• Kino
  • Mapa
  • Ogłoszenia
  • Forum
  • Komunikacja
  • Raport

Oskarżony były prezes Tan Vietu

on, PAP
8 września 2006 (artykuł sprzed 17 lat) 
Najnowszy artykuł na ten temat Tan Viet szuka chętnych na chińskie zupki
Gdańska prokuratura okręgowa skierowała do sądu akt oskarżenia przeciwko byłemu prezesowi oraz trzem pracownikom firmy Tan Viet International Ltd. Będą odpowiadać m.in. za udział w kradzieży i wypranie ponad 7 mln złotych na szkodę firmy. Grozi im do 8 lat więzienia.

O skierowaniu sprawy do sądu poinformowała rzecznik gdańskiej prokuratury okręgowej, Grażyna Wawryniuk.

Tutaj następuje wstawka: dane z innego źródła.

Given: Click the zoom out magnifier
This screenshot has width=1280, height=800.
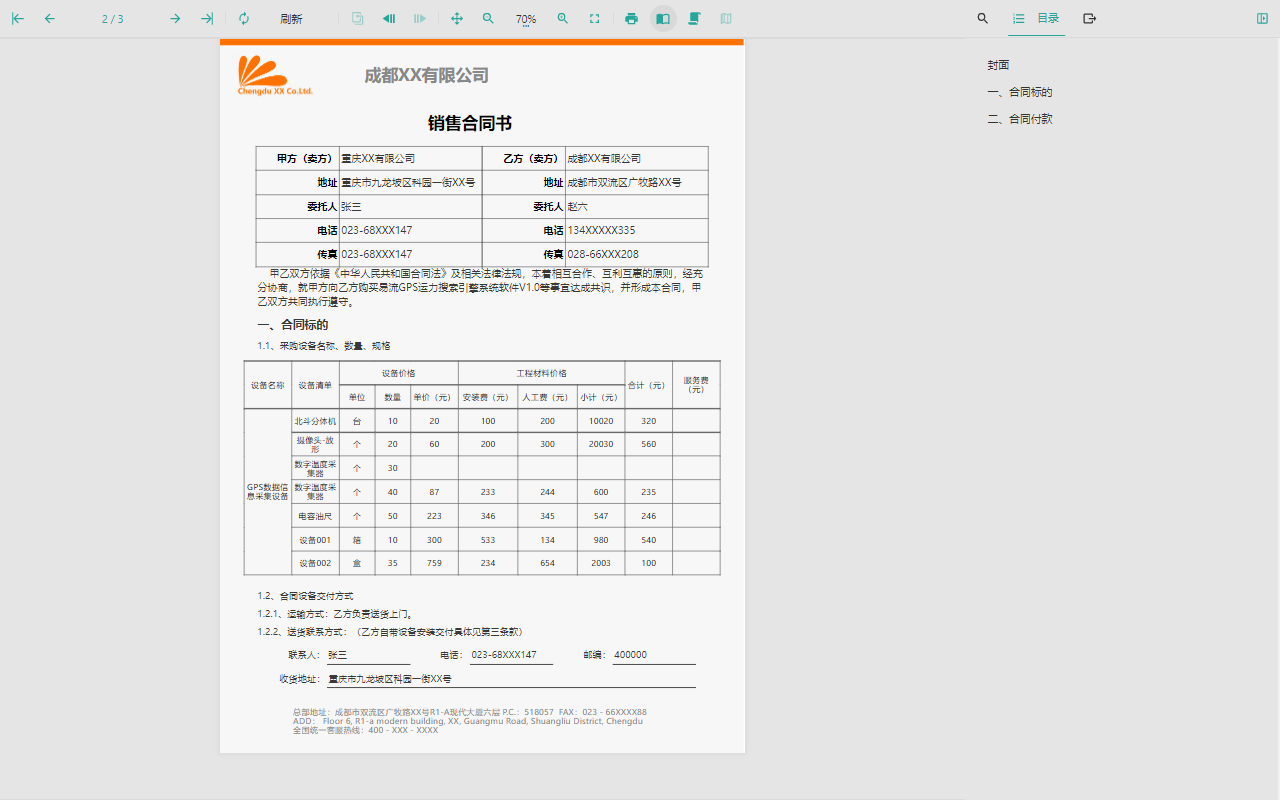Looking at the screenshot, I should pos(488,19).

W sprawę malwersacji w firmie Tan Viet zamieszane były cztery osoby: Polak, dwójka Wietnamczyków i były prezes firmy, legitymujący się obywatelstwem polskim i wietnamskim.

W lutym dwóm pracownikom firmy prokuratura postawiła zarzuty dotyczące m.in. pomocnictwa w kradzieży pieniędzy na szkodę spółki oraz w wypraniu ponad 7 mln 300 tys. zł. Jeden z podejrzanych został aresztowany, a wobec drugiego zastosowano poręczenie majątkowe w wysokości 100 tys. zł.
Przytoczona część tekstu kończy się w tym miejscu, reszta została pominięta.